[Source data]

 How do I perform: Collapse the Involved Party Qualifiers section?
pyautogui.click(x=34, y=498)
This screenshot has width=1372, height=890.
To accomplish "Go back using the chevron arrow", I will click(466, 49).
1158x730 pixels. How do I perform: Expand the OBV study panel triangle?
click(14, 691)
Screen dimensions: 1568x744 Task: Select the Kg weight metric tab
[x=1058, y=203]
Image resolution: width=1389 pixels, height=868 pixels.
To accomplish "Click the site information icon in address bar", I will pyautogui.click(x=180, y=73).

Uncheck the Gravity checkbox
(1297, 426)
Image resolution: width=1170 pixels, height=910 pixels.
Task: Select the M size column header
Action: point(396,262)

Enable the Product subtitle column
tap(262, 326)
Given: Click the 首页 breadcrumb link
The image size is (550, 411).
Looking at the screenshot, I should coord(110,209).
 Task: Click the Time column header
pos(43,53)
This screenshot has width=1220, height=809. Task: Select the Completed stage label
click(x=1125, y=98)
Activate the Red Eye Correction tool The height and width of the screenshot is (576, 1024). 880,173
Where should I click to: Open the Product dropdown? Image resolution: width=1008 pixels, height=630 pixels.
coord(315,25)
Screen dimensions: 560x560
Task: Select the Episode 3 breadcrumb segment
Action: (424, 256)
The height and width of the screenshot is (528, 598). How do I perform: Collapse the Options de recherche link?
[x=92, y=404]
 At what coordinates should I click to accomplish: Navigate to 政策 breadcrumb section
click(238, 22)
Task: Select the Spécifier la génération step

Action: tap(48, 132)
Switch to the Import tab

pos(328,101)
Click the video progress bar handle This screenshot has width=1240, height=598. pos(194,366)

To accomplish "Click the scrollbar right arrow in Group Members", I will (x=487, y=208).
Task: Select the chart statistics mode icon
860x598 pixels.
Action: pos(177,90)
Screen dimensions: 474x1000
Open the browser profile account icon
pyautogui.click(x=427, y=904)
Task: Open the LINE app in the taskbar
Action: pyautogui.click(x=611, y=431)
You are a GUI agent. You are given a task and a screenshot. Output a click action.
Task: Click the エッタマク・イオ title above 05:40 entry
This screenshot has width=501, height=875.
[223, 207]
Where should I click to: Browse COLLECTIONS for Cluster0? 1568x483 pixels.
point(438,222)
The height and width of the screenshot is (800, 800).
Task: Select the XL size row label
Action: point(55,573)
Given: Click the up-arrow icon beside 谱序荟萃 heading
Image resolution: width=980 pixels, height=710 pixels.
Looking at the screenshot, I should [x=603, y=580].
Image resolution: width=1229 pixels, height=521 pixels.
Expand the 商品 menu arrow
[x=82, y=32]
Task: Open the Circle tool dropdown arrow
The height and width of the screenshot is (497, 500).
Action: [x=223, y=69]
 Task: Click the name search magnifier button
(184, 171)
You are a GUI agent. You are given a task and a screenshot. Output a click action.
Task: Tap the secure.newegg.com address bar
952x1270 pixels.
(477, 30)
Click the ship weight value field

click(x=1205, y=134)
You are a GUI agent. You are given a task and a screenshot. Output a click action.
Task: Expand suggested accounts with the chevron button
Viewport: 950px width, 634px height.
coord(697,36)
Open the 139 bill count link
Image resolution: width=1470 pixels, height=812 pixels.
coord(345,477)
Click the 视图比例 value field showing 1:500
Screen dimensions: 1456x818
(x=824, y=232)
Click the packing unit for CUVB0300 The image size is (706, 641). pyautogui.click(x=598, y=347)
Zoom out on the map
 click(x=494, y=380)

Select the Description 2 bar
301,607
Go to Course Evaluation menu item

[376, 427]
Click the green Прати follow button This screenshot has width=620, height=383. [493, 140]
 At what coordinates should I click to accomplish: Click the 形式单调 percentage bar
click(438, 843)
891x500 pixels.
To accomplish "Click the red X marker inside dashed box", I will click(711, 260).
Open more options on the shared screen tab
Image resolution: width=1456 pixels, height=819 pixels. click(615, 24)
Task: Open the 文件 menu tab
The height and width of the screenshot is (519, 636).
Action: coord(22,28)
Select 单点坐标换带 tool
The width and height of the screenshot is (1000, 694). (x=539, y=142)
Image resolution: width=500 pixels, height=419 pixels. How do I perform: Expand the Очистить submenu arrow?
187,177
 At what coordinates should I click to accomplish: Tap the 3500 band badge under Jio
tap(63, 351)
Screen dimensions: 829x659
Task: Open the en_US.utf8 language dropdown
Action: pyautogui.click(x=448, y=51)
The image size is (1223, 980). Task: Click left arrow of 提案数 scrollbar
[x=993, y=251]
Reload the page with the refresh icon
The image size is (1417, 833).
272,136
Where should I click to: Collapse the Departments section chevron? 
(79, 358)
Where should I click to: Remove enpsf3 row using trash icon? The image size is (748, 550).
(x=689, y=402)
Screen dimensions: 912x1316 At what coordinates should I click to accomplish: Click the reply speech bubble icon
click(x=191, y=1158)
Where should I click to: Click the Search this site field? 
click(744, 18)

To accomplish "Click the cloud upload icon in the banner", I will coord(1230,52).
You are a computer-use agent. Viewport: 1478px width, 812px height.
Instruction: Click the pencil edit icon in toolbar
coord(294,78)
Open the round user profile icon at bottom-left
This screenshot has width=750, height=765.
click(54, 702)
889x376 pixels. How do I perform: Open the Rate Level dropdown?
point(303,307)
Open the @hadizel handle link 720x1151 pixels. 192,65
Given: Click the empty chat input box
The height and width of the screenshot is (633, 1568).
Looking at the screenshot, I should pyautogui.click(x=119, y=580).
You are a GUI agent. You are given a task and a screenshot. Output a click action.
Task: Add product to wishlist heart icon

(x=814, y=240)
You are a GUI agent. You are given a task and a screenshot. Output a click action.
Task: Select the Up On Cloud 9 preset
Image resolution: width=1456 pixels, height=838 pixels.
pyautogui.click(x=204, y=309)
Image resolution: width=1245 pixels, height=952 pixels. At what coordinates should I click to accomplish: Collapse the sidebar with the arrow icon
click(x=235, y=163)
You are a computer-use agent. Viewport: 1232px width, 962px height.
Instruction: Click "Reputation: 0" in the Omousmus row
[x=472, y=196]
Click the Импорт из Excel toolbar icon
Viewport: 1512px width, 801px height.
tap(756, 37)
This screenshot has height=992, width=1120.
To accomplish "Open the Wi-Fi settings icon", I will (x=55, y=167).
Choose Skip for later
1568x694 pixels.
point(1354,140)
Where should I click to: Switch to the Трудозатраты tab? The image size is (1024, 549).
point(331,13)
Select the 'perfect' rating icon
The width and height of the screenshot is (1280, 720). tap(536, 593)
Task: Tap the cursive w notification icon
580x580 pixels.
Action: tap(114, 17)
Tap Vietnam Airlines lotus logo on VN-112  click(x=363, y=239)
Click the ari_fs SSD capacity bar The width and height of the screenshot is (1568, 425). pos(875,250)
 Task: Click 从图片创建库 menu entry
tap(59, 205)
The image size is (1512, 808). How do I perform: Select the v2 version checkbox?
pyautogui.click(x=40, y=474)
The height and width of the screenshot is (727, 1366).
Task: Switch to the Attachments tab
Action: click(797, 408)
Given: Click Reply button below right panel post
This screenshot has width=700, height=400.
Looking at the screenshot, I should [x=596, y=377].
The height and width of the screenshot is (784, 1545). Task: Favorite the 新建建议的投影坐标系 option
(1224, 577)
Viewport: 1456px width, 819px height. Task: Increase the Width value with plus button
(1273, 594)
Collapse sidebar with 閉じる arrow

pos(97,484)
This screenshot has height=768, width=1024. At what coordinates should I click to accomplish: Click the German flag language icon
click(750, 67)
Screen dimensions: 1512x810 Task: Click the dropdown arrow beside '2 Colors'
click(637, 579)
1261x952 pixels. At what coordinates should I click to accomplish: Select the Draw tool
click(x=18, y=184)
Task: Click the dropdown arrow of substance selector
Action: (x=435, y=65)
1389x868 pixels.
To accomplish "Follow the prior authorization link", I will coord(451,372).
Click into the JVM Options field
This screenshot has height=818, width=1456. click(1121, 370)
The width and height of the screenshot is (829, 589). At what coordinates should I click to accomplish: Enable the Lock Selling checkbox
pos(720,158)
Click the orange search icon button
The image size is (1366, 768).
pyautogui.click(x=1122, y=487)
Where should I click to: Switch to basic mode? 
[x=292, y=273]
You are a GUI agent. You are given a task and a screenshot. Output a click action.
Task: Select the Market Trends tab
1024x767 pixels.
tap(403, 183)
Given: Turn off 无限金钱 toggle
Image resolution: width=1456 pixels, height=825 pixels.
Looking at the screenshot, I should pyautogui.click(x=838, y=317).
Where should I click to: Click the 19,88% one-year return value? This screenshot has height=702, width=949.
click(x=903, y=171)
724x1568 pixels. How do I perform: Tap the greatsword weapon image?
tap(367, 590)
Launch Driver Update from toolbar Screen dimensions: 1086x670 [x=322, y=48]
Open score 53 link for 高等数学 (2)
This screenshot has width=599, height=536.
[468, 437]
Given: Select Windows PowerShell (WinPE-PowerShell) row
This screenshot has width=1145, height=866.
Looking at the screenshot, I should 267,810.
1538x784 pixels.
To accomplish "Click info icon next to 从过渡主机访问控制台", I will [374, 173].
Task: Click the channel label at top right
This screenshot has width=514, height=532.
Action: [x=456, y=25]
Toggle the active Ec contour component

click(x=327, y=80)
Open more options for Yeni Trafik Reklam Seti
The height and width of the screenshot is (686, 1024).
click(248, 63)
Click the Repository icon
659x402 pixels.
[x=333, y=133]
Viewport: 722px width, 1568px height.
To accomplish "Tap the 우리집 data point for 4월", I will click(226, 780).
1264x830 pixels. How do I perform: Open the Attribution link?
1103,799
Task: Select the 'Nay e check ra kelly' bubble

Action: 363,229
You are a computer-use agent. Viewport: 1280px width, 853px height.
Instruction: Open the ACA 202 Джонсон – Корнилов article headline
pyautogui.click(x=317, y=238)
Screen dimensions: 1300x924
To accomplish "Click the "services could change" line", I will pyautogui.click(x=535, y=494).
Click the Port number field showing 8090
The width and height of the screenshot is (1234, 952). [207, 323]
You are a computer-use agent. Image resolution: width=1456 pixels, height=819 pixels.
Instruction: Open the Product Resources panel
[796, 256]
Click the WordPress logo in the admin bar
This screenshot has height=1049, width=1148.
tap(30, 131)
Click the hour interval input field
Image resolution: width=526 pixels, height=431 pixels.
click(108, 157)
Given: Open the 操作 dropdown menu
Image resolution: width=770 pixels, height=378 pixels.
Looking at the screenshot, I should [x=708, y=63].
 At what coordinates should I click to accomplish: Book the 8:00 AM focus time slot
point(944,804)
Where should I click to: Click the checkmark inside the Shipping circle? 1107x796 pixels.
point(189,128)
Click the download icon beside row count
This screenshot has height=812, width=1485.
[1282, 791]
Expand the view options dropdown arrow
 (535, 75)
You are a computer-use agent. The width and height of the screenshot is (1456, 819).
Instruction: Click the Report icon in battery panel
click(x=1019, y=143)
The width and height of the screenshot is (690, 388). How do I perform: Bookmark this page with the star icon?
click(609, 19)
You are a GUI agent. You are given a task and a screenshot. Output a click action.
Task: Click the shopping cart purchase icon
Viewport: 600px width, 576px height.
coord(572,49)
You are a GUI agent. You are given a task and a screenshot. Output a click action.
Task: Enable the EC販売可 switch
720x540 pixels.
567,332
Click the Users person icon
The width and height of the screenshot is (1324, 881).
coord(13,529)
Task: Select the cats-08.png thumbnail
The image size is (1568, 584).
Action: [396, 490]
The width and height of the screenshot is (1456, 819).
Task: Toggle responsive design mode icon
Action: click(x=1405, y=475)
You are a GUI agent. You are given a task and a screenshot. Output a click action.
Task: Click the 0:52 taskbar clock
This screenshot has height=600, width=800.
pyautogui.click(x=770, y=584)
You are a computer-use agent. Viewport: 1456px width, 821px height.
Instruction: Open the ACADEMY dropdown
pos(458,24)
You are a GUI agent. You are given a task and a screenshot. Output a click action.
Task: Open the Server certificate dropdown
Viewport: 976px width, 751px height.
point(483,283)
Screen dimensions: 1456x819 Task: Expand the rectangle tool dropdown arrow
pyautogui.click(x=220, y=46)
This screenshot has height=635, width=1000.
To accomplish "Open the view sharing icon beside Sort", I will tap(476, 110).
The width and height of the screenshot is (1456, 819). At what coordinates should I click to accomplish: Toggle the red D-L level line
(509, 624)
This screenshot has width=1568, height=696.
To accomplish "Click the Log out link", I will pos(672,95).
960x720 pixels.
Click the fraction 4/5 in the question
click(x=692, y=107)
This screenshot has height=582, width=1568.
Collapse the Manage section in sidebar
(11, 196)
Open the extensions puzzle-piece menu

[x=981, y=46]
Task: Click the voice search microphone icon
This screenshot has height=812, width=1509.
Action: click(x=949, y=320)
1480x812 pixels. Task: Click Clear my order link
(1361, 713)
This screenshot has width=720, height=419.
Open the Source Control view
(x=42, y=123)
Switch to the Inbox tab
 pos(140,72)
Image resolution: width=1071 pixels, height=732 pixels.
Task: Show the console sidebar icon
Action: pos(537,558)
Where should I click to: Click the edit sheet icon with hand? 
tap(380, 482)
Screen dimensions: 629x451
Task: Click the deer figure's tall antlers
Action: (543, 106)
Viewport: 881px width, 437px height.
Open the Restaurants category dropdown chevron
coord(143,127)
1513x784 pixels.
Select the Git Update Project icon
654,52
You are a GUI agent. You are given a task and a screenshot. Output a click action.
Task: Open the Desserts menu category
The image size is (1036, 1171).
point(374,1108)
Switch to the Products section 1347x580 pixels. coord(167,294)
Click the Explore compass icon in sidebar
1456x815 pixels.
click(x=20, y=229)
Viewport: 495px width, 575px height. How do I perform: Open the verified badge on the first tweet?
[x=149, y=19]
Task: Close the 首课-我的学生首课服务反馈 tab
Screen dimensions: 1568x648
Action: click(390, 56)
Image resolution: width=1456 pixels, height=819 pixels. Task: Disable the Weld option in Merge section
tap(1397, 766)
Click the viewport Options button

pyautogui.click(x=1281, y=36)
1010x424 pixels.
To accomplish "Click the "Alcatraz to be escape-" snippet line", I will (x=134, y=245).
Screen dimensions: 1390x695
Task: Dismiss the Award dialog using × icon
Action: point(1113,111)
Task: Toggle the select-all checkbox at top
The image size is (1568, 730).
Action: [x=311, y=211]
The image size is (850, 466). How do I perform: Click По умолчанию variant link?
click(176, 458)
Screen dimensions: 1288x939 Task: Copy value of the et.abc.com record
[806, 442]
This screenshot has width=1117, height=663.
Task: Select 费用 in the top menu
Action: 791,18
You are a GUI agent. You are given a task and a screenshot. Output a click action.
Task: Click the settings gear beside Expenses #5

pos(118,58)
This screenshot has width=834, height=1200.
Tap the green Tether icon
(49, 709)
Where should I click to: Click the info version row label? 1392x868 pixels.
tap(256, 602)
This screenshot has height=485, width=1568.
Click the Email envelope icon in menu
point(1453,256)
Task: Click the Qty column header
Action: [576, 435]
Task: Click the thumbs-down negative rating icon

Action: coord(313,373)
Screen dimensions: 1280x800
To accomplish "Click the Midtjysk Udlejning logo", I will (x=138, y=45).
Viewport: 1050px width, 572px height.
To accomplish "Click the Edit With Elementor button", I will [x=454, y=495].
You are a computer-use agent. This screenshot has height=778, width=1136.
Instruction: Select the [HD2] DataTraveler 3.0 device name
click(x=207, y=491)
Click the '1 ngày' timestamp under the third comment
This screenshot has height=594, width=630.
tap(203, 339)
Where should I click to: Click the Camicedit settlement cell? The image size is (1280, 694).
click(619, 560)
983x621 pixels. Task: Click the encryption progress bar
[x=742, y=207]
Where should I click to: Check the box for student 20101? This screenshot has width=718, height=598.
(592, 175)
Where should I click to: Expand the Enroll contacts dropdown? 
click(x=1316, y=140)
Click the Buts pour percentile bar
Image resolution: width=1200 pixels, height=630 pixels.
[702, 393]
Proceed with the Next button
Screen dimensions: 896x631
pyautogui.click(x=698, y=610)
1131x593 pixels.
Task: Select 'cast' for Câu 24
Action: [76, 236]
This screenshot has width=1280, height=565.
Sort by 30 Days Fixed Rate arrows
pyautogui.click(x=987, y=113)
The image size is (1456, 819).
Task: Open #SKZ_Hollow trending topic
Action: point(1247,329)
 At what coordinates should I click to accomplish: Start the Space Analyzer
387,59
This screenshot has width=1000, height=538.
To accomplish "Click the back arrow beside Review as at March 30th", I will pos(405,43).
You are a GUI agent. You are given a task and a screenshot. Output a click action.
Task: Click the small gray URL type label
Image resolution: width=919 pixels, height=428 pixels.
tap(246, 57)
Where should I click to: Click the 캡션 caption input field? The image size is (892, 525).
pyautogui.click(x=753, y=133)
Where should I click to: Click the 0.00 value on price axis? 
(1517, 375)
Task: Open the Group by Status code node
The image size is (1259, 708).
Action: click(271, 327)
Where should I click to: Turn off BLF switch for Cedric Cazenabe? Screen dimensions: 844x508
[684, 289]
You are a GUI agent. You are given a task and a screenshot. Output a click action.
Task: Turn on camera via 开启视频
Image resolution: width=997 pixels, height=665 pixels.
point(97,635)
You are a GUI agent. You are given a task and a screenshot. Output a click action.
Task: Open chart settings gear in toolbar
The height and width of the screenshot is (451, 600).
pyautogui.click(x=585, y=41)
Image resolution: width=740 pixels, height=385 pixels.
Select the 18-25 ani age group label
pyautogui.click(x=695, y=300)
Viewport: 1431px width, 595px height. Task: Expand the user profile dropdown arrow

• DIRECTIONS FOR THIS TASK:
Repeat the lines of the items above word for word, everything from the line containing "Task: Tap the cursive w notification icon" down to the line containing "Click the ari_fs".

• FULL OUTPUT:
Task: Tap the cursive w notification icon
580x580 pixels.
Action: tap(114, 17)
Tap Vietnam Airlines lotus logo on VN-112  click(x=363, y=239)
Click the ari_fs SSD capacity bar The width and height of the screenshot is (1568, 425). pos(875,250)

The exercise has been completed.